Any engineer who plans on cozy day-to-day interaction between campus pedestrians and trains has either never tried to drive across this campus or is simply delivering made-as-instructed solutions for political masters. There is no other place in the metro system that co-mingles foot, bike and train traffic like this – it is all controlled access, which is exactly how it will have to be implemented in College Park. It is not a trolley! We will get two campuses out of the deal – University of Maryland at North Side and University of Maryland at South Side.
Go ahead. Visualize graduations at Reckord Armory, as families must time their post-commencement conversations and photos to work around the metro schedule with trains running 40 yards away. Let’s serve as a nature preserve for outsiders to drive through every 10 minutes and gawk at the natural flora and fauna of campus. Be sure to charge parents top dollar for their kids to live in St Mary’s Hall, and feel proud that this real estate will be the closest housing to any metro stop in the system – every Dad is sure to feel happy to know his daughter is highly accessible to everyone in the DC-metro area.

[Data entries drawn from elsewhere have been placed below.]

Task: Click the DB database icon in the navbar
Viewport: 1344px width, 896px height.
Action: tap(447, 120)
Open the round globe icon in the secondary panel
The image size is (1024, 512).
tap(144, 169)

And never mind noise, impact on laboratories, dividing our sense of community (at a time when more than ever we need one-ness) and crime. Yes, crime. Long-timers in the region know that no metro station has ever gone in without a direct skyrocket in crime. Metro is a teleportation device. Today when you drive onto campus late at night you will get screened by security. (Good!) Metro will by-pass this by the trainload. And for what? Nobody asserts this will be good for campus – it will be to get the political cost down for officials to pander to neighboring communities.
And this returns us to our “supine” observation at top. Campus officials have proposed a closure of Campus Drive – in great part the Purple Line path through campus – starting next month and lasting the summer. The idea just got blasted by community feedback, as reported in the DB this morning. What’s the campus game?
Dangerous, that’s what, but there is no safe political route at this point. The test closure could let UM stake out a “we’re going pedestrian-only, you’re too late” position. That doesn’t matter to politicians who know that the day-to-day problems will come only years after they have moved on. Trains are a mixed use of space that would not be compatible nor safe but that will be someone else’s problem. What’s more useful in a closure is that this raises visibility within the community, alerting everyone to changes in our future. (Changes are in our future.) News of the Purple Line has yet to stir reaction around campus, so maybe once Campus Drive is closed it will get everyone’s attention. Then they can be invited to visualize what this space would be like without cars but with barriers and trains.
In the end, nothing but more questions. The closure could go poorly with lots of negative feedback – and there goes the campus argument that this must be protected as pedestrian-only space. The closure could go well, which could artificially buoy state planners’ arguments that their proposed bifurcation of campus would not by itself have much negative impact.
Even under the the best of circumstances, campus officials would need to fight hard in order to protect our sense of community and campus integrity. Years of being toadies to Annapolis will only make this fight harder.